Quando penso alle più grandi madri della letteratura, penso a Ida Ramundo de La Storia di Elsa Morante (Einaudi, 1974). Una maestra elementare, vedova, ebrea nella Roma occupata della seconda guerra mondiale.
È commovente il modo con cui ci viene presentata, con quel "corpo denutrito e informe", l'aspetto sfiorito, il cappotto e il cappello ormai consunti. Una figura femminile del tutto anonima che non riesce a nascondere i capelli già ingrigiti ma conserva una "faccia da bambina".
È madre di Nino, adolescente ribelle trasportato come foglia nel vento inquieto delle trasformazioni politiche. Mite e indifesa, non riesce a fermare un giovane soldato tedesco che la violenta in un accesso di rabbia malinconica.
Quella sera di violenza le regala Useppe, un amore così grande da toglierle il respiro, un segreto da proteggere a costo della vita.
Quello che più amo di Ida Ramundo è la sua maternità primordiale, originaria: pur essendo la rappresentazione di un momento storico - una figura che parla di occupazione straniera, guerra, fame, Meridione - è un personaggio pre-storico. Ida è istinto come istinti sono la paura e l'amore, una madre che invecchia prima del tempo, che incarna in una sola le vite di mille madri.
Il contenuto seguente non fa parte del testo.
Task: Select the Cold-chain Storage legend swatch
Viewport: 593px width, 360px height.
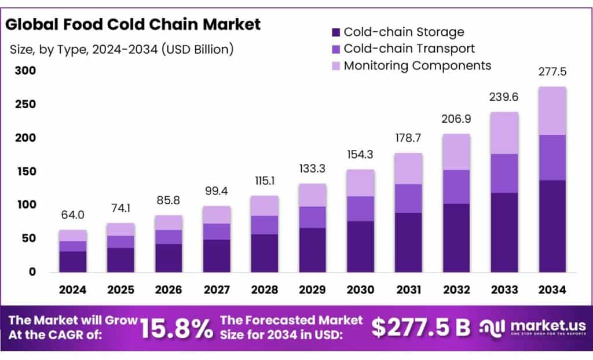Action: click(336, 32)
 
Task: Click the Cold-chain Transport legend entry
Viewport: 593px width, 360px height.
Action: click(409, 49)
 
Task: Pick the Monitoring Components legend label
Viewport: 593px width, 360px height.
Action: click(417, 65)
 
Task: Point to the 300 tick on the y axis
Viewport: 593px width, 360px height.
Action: click(25, 71)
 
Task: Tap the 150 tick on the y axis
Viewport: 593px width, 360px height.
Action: click(25, 171)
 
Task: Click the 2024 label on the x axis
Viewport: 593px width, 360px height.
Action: click(73, 289)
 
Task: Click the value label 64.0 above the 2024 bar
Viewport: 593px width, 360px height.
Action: click(73, 215)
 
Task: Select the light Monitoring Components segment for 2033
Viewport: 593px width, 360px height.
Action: click(504, 133)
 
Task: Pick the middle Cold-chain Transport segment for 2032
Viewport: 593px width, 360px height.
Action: click(456, 186)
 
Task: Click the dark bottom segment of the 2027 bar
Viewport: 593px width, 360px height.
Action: click(217, 255)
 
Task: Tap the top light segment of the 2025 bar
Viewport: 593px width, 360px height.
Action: click(121, 229)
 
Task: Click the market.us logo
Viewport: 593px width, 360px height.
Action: click(533, 328)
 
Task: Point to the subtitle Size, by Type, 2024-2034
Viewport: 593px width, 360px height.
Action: click(122, 49)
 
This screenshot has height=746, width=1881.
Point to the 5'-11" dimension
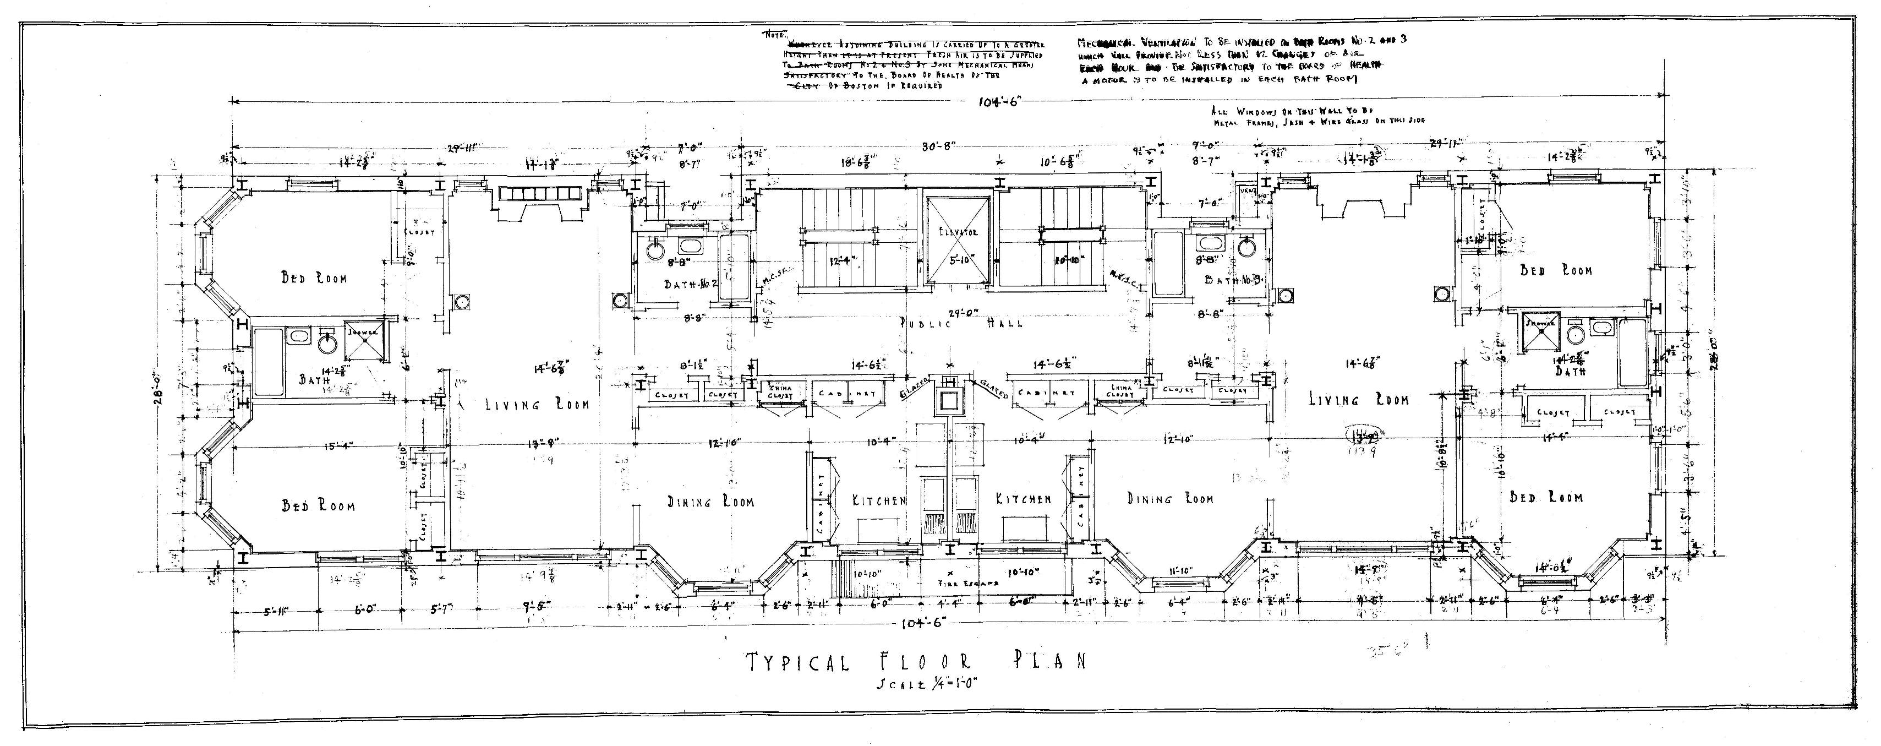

Ida è donna perché è madre, è maestra perché è madre: ogni sua azione è un gesto materno, di dono, di vita. Le vite di Nino e Useppe le vengono strappate e con esse viene via ogni significato di resistenza. Persi i suoi figli, diventa folle.
Ida nuota per tutto il tempo in un senso contrario all'onda degli eventi ma alla fine ne viene risucchiata, vittima come Carulì, Davide-Carlo e gli ebrei del ghetto, della Storia, della sua violenza cieca che travolge offendendo ed estirpando ogni possibilità di progresso.
Eppure non è solo una vittima del mondo: lei incarna la forza di un legame di sangue impossibile da spiegare e da dire. Un amore ineffabile alla maniera di Dante che davanti alla visio mystica ha perso le parole.
È vero che come ha scritto Elsa Morante la storia è "uno scandalo che dura da diecimila anni", ma le madri sono un veicolo di amore che supera ogni tempo.
Useppe levò gli occhi in alto, e disse: “Lioplani”. E in quel momento l’aria fischiò, mentre già in un tuono enorme tutti i muri precipitavano alle loro spalle e il terreno saltava d’intorno a loro, sminuzzato in una mitraglia di frammenti. “Useppe! Useppee, !” urlò Ida, sbattuta in un ciclone nero e polveroso che impediva la vista: “Mà sto qui”, le rispose all’altezza del suo braccio, la vocina di lui, quasi rassicurante. Essa lo prese in collo […) Intanto, era cominciato il suono delle sirene. Essa, nella sua corsa, sentì che scivolava verso il basso, come avesse i pattini, su un terreno rimosso che pareva arato, e che fumava. Verso il fondo, essa cadde a sedere, con Useppe stretto fra le braccia. Nella caduta, dalle sporta le si era riversato il suo carico di ortaggi, fra i quali, sparsi ai suoi piedi, splendevano i colori dei peperoni, verde, arancione e rosso vivo. Con una mano, essa si aggrappò a una radice schiantata, ancora coperta di terriccio in frantumi, che sporgeva verso di lei. E assestandosi meglio, rannicchiata intorno a Useppe, prese a palparlo febbrilmente in tutto il corpo, per assicurarsi ch’era incolume. Poi gli sistemò sulla testolina la sporta vuota come un elmo di protezione. […] Useppe, accucciato contro di lei, la guardava in faccia, di sotto la sporta, non impaurito, ma piuttosto curioso e soprapensiero. “Non è niente”, essa gli disse, “Non aver paura. Non è niente”.